Two new forest fires discovered in the region not under control
Two wildland fires discovered in the Northeast region on Monday are not yet under control. Wawa 10, located about 50 km west of Wawa is almost one hectare in size and was not under control by the time of this report. A CL415 waterbomber and lead birddog aircraft had been fighting the fire Monday. Wawa 11 was confirmed early Monday evening and is located located north of Molson Lake and approximately 30 kilometres east of Marathon. It is not yet under control at 0.1 of a hectare. At the time of this report, 12 other fires continued to burn in forests in the Northeastern region. Of those, two are being held, three are under control and seven are being observed.

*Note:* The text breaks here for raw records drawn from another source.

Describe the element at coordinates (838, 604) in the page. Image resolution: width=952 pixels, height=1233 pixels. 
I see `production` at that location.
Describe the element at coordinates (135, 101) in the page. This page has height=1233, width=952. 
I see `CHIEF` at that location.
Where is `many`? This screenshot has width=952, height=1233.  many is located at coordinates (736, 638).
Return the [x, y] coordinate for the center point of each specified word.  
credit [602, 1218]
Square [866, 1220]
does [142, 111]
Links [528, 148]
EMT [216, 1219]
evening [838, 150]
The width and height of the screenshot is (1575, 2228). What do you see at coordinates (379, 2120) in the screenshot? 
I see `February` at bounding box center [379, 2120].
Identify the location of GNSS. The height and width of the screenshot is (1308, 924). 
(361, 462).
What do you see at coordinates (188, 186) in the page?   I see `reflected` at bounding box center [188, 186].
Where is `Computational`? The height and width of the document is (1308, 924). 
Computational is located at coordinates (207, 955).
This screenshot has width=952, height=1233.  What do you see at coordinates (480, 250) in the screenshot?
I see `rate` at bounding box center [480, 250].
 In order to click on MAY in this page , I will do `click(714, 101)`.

Public Health Sudbury reports one new COVID-19 case for Tuesday, Ontario reports 127
Public Health Sudbury and Districts (PHSD) has reported one new case of COVID-19 in the local jurisdiction for July 20. The health unit is also reporting there are now five active cases being monitored. Also, since the PHSD began tracking COVID-19 cases just over 16 months ago, there have been 2176 total COVID-19 cases confirmed locally. PHSD also said 2171 of those cases have now been resolved. The details were outlined on the PHSD website. Public Health Ontario has reported 127 new COVID-19 cases today and two new deaths in the July 20 daily update. Today's update includes 126 new recoveries. The two deaths reported today were both individuals between 60 and 79 years old. Since yesterday, 11 people have been hospitalized with COVID-19 and two COVID patients have been admitted to intensive care units.
Nice day in store for your Wednesday
Wednesday looks to be a pretty decent day in the Nickel City. Expect a high of 22 with a mix of sun and cloud for the day. The UV index will be eight, or very high. This evening, the skies will clear, and the temperature will drop to 13 overnight.